**ESERCIZI**
**A.** Secondo il brano, da chi fu ucciso il padre di Roberto Vivarelli?
**B.** Trascrivi dal brano il passo che comincia con "L’itinerario politico ed" e prosegue fino a "Berlino in fiamme.".
**C.** Elenca tutti i luoghi geografici nominati nel brano.

**BRANO SCELTO**
◇ ◇ ◇ ◇
L’itinerario politico ed umano del giovane Roberto Vivarelli può sembrare tutt’altro che originale, e forse lo fu. Un padre fascista, volontario di guerra, ucciso dai partigiani comunisti durante l’occupazione italiana dell’ex Jugoslavia. La scelta spontanea, quasi obbligata, di aderire insieme al fratello Piero alla Repubblica sociale italiana per vendicare il genitore ma anche per rivendicare la fedeltà all’alleato tedesco. Il tentativo non riuscito di entrare, appena quattordicenne, nella Decima e poi l’arruolamento fra i militi delle Brigate Nere di Pavolini. La “bella morte” sfiorata il 25 aprile e i duri giorni della primavera ’45. Un’adolescenza vissuta pericolosamente, o se si vuole bruciata, al termine di una guerra civile europea cominciata un secolo fa, in una semisconosciuta sottoprefettura dei Balcani, e terminata nel crepuscolo di Berlino in fiamme.
◇ ◇ ◇ ◇
**MATERIALE**
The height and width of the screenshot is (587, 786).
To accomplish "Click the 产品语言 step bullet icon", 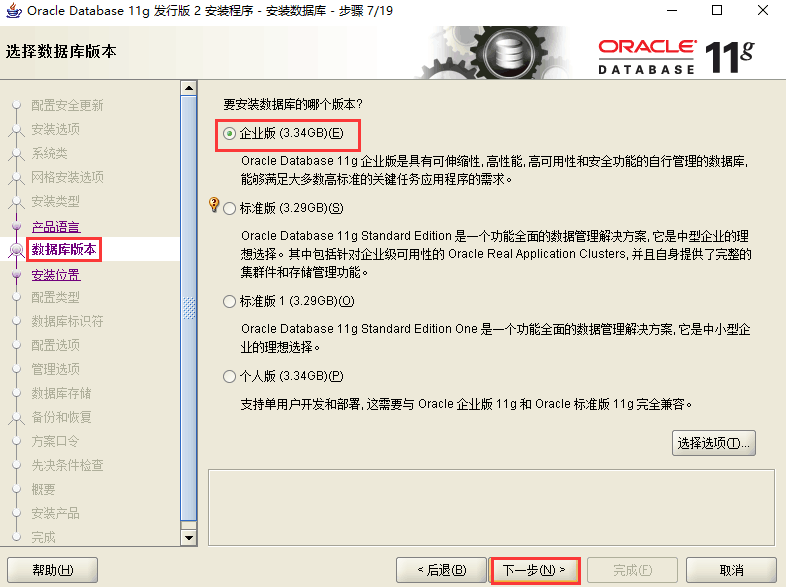I will 17,226.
◇ ◇ ◇ ◇
**SOLUZIONI**
**A.** Dai partigiani comunisti, durante l’occupazione italiana dell’ex Jugoslavia.

**B.**
L’itinerario politico ed umano del giovane Roberto Vivarelli può sembrare tutt’altro che originale, e forse lo fu. Un padre fascista, volontario di guerra, ucciso dai partigiani comunisti durante l’occupazione italiana dell’ex Jugoslavia. La scelta spontanea, quasi obbligata, di aderire insieme al fratello Piero alla Repubblica sociale italiana per vendicare il genitore ma anche per rivendicare la fedeltà all’alleato tedesco. Il tentativo non riuscito di entrare, appena quattordicenne, nella Decima e poi l’arruolamento fra i militi delle Brigate Nere di Pavolini. La “bella morte” sfiorata il 25 aprile e i duri giorni della primavera ’45. Un’adolescenza vissuta pericolosamente, o se si vuole bruciata, al termine di una guerra civile europea cominciata un secolo fa, in una semisconosciuta sottoprefettura dei Balcani, e terminata nel crepuscolo di Berlino in fiamme.

**C.** ex Jugoslavia, Balcani, Berlino